View from the top
Peter Richards, the new general manager at Gulftainer, is feeling bullish about the region’s future. However, the port management company must tackle a series of challenges before reaching its full potential, he explains to Sea Freight Middle East.
Growing at terminal velocity?
When Peter Richards joined Gulftainer in 1986, shipping at port facilities in the region was in its infancy. In the two decades since, the Middle East has seen its termini transformed into the most modern facilities in the world, with year-on-year growth to make other global ports pale in comparison. “The current growth levels are very encouraging and I can foresee double digit growth for Sharjah terminals for the next three to five years at least,” he says optimistically.

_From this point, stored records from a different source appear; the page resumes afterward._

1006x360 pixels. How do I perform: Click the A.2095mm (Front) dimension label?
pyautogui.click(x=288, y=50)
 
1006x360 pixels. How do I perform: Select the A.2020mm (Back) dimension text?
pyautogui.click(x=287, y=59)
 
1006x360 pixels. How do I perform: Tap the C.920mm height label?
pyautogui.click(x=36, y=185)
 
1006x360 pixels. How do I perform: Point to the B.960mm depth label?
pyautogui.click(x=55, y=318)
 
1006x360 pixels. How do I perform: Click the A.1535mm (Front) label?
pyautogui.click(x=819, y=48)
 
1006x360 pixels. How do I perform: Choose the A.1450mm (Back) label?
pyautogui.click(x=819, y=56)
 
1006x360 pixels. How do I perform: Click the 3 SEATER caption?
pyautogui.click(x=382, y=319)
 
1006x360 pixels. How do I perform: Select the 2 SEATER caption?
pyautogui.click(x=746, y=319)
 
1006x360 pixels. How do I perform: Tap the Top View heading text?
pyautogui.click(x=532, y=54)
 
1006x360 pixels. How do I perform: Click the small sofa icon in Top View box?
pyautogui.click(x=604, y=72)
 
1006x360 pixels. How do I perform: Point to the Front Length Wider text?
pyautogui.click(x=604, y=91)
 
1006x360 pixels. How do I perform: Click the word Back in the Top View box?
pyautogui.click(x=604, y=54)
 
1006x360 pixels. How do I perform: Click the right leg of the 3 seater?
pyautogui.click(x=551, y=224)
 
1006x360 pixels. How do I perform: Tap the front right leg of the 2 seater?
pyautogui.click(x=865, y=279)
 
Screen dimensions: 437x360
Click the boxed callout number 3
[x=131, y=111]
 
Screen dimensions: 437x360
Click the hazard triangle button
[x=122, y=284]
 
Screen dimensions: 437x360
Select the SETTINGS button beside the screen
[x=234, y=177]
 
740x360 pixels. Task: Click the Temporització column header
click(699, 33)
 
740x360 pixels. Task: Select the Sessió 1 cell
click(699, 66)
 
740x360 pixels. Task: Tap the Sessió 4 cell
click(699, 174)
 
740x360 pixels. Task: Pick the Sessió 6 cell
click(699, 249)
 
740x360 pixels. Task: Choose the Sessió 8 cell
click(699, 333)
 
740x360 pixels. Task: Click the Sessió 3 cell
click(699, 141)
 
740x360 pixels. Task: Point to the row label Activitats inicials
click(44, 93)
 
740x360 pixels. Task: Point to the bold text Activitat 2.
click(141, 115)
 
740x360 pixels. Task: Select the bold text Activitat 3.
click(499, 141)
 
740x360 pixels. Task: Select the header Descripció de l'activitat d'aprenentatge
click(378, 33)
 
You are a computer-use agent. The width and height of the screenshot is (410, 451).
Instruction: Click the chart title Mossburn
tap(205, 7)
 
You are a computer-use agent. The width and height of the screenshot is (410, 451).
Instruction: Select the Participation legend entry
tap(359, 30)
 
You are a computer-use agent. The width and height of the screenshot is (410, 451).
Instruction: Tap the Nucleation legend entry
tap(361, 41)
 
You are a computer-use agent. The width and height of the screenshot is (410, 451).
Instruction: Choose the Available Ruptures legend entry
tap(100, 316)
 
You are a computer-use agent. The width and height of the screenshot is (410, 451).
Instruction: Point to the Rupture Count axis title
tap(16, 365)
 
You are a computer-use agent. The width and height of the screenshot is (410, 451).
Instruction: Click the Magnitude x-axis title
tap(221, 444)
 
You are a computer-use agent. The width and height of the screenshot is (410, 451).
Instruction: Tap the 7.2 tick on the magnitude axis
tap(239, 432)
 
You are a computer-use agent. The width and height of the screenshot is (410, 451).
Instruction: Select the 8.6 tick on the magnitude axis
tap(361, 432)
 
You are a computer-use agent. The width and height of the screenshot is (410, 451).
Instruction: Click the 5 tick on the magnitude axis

However, while port investment and expansion continues unabated, Richards also believes key operators are suffering, due to asymmetrical shortfalls beyond their facilities. “All the terminals in the UAE will have to develop to a certain degree,” he continues. “The big problems facing importers and exporters lies in the infrastructural stoppages experienced beyond the port itself. At present there is no rail network, so everything is trucked by road and while the development boom is certainly evident on the maritime side, the upgrades to the road network have not kept up with the increasing traffic load.”
The situation has developed to such a point that distributors who, only three years ago, were capable of getting in and out of UAE ports three or four times a day, are now being limited to one movement in the same timeframe. Indeed, congestion and transit limitations for heavy goods vehicles have led to long queues waiting to enter Jebel Ali port.
In some respects, the situation has created new opportunities for Gulftainer operated ports in Sharjah. “Customers prefer to use our ports and inland container depot, avoiding the congestion of Dubai and Sharjah cities, reducing transportation times and associated costs,” says Richards.
The country’s physical infrastructure is hardly the only challenge facing the sea freight industry. With the advent and apparent coming of age of radio frequency identification (RFID) and wireless sensor networks (WSNs), many firms are facing a massive investment in the latest technological developments.
“We have invested heavily in technology, but I think we need to spend a lot more money too,” says Richards. “At Gulftainer, we’ve been very lucky, because the systems in place leave plenty of scope for further development. We’ve not had to halt operations to implement these upgrades either, because with our IT team, we have the capability to manage a great deal of the conversions in-house.”
He adds that customers are beginning to standardise their electric data interchange (EDI) operations, with the concept of paperless offi ces becoming more evident in the near future. “It’s going to reach the stage, although it’s not quite there yet, where the cargo business is developed to the same extent as the courier business. Customers will be able to track their goods around the world,” says Richards.
“The arrival of this technology is not an added luxury for customers, it’s essential. With sea and air freight in particular, the knowledge that your cargo, which may have travelled many thousands of miles across the globe, will meet or not meet its onwards connection is invaluable to handlers and consignees alike.”
While technological upgrades to the business side are mostly customer driven, the current global security climate has impacted several strata of the sea freight industry, with responsibility mainly falling to handlers and port operators. The implications of tighter regulations and International Maritime Organisation (IMO) compliance have increased costs for the freight handling industry, but the impact has not been entirely detrimental.
“Costs have increased because we’ve had to ensure our facilities and the ships we receive are more secure. We have implemented all of the International Ship and Port Facility Security (ISPS) procedures, but where Europe, the Americas and to a certain extent the Far East have imposed surcharges on their consignees, we have essentially swallowed that cost ourselves,” says Richards.
The Sharjah Port Authority itself has invested in three new container x-ray machines, costing US$3.5 million each, combined with added fencing and gate security. However, Richards is keen, even enthusiastic to add that this is not merely an issue of compliance.
“This investment is inward looking too, it was something that was overdue in the industry and it probably took the IMO to push it through,” he explains. “Shippers and importers recognise that this is a fact of life in today’s climate. It is a responsibility as much as anything else.”
The challenges so far are essentially ones that can, and no doubt will, be overcome in time. However, there is a growing consensus that the biggest challenge facing business in the UAE is the rising cost of operating here. “Major companies already here, and some who were thinking of coming, are concerned about escalating costs. Unless something is done, international firms will begin to look away,” warns Richards.
“The real terms of business are essentially worsening. Rises can be tolerated in the short term, but unless this is controlled there will be a detrimental effect on business. With the rising costs, the UAE could lose its economic advantage.”